Forgive the obvious question, but are the two locos equipped with DCC decoders, and is the Dynamis set to their address? The buzzing you're hearing sounds to me like it's a straight DC locomotive trying to run on a DCC signal. (Bi-Polar square wave)

Of the two, only the 3-truck Shay was offered with a DCC decoder from the factory. The 2-6-6-2 has the Plug-n-play Socket into which you can plug a DCC decoder, but not equipped so from the factory.

Later,

K


----------



## Hamham03 (May 15, 2014)

Hi, Thanks so much for the response.
The 2-6-6-2 has an accessible plate about the size of a Wheat Thin with pins on two parallel sides going into their slots. I was guessing that was the decoder... guess I was wrong. Yes, I believe you are correct about only the Shay being DCC ready. The decoder for the Shay isn't as easy to get to, and is in the tender I believe. So let's discuss with just that loco in mind.
The Dynamis manual says Bachmann trains are shipped as "Loco3" as default, which is what the Dynamis shows on menu board when turned on. Is there another way to try and link the Dynamis to the Shay's address? 
BTW, switch in faceplate in DCC operation position.

Thanks, again!


----------



## Greg Elmassian (Jan 3, 2008)

Shay should respond to the loco address 3....

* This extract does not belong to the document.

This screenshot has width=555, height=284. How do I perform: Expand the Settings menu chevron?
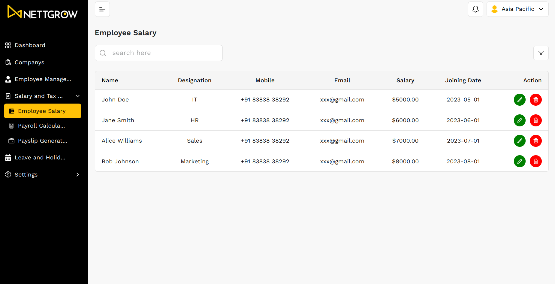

do any of the Shay's lights come on when you have DCC on the rails?

Greg


----------



## East Broad Top (Dec 29, 2007)

There's a distinct possibility the Shay doesn't have a DCC decoder as well. It came both ways; "DCC-equipped" and "DCC-ready" (Yeah, it's confusing.) You'll have to open up the shell of tank over the third truck to find out. If it's DCC-equipped, there will be a second PC board wired to the main board with (going from memory) a 4-wire cable on one end and a 6(?) wire cable on the other. If it's not DCC-equipped, you'll just see the main PC board. The shell is held on by 4 screws if memory serves, so it's pretty simple to remove.

Later,

K


----------



## Hamham03 (May 15, 2014)

yes, the headlight comes on.
Thanks


----------



## Hamham03 (May 15, 2014)

Hi, thanks so much for your replies.

Yes, looks like you are correct. I took off the shell, and it does not seem DCC "equipped." 
There is a cicuit plate with 8 wires attached:
Grey and Yellow to body of shell
Orange, Blue, Red and Black to the trucks underneath
Orange and Blue taped off.

Now that I see I will need a decoder (and speaker), can you help with a simple recommendation on what I should purchase and install? Something that would be compatible with the Dynamis or other, more sophisticated systems?
I have found it to be very difficult to sort through all the information out there for these decoder products that is not always clear to understand. There alse seems to be a wide difference of opinion and attitude about this in variety of forums 

Thanks, again.


----------



## Greg Elmassian (Jan 3, 2008)

Due to the vagaries of the Bachmann drive on that loco, I'd probably recommend a Zimo and also put in a "direct drive" smoke unit.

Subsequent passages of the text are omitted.